肝靶向性纳米载体介导psiRNA对HepG2细胞HLA-E干扰效率的检测

Interfering HLA-E expression in HepG2 cell using psiRNA mediated by hepatocyte-targeted nano gene carrier

目的:检测肝细胞靶向性Gal-PEG-PEI纳米基因载体介导psiRNA干扰HepG2细胞HLA-E表达的效率。方法:分别用Gal-PEG-PEI/psiRNA、裸psiRNA、PEG-PEI/psiRNA、Gal-PEG-PEI/NC-psiRNA、Lipofectamine 2000/psiRNA转染HepG2细胞,同时以未转染的HepG2细胞为空白对照组,以Gal-PEG/NC-psiRNA(无义siRNA质粒)转染为阴性对照组。48 h后,Real-time RT-PCR检测HLA-EmRNA表达水平,Western blot法检测HLA-E蛋白表达水平。结果:Gal-PEG-PEI组对HLA-E的干扰效率为55%(mRNA水平)和62%(蛋白水平),显著高于Lipofectamine 2000组、PEG-PEI组、裸psiRNA组和阴性对照组(P<0.01)。

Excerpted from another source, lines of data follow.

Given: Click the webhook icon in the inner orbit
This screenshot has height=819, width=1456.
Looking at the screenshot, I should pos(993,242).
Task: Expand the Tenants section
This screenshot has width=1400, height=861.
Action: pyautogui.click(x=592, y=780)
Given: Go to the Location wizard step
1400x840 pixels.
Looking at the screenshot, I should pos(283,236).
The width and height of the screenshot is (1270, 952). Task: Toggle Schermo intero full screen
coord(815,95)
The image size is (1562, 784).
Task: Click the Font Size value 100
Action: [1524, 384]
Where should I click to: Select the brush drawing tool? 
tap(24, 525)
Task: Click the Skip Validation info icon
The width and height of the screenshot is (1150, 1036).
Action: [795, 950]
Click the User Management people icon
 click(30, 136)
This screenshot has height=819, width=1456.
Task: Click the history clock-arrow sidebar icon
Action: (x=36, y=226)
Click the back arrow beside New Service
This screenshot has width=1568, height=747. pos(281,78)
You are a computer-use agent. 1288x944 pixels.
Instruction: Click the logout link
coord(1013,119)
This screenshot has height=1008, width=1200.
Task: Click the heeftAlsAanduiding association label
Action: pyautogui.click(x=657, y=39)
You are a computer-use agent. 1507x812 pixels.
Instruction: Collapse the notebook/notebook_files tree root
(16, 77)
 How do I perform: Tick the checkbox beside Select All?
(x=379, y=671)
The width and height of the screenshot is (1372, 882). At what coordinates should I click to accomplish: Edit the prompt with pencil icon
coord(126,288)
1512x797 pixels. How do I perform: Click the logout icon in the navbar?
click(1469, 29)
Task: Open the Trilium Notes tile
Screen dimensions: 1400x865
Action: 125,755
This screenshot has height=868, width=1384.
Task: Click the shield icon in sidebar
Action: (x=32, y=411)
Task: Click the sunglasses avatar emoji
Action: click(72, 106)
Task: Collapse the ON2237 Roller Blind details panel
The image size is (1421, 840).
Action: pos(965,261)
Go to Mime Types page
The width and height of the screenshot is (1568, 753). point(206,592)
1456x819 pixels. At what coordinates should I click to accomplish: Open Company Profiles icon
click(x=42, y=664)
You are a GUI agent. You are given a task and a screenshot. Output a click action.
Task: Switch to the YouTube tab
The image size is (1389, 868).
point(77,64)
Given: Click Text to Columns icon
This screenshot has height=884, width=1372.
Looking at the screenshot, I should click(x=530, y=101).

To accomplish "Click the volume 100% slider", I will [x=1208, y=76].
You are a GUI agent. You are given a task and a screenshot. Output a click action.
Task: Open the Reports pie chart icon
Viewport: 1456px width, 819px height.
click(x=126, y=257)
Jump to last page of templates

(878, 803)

结论:Gal-PEG-PEI/psiRNA纳米粒具有良好的肝细胞靶向性,对HepG2细胞HLA-E有较高的干扰效率。

Objective： To evaluate interference efficiency of galactosylated poly（ethylene glycol）-graft-polyethylenimine（Gal-PEG-PEI） as a nano gene carrier of hepatocyte-targeting plasmid siRNA（psiRNA） in HepG2 cells.Methods： HepG2 cells were transfected by Gal-PEG-PEI/psiRNA,naked-psiRNA,PEG-PEI/psiRNA,Gal-PEG-PEI/NC-psiRNA and Lipofectamine 2000/psiRNA respectively.The expression levels of HLA-E mRNA were detected by real time RT-PCR and HLA-E protein expression levels were detected by Western blot after 48 h.Results： The interference efficiencies of psiRNA mediated by Gal-PEG-PEI targetting HLA-E were 55%（mRNA expression level） and 62%（protein expression level）.They were distinctively higher than those of Lipofectamine2000,PEG-PEI and naked-psiRNA（P0.01）.Conclusion： The Gal-PEG-PEI/psiRNA nanospheres display perfect hepatocyte-targeting ability and have higher interference efficiency to HLA-E gene in HepG2 cells.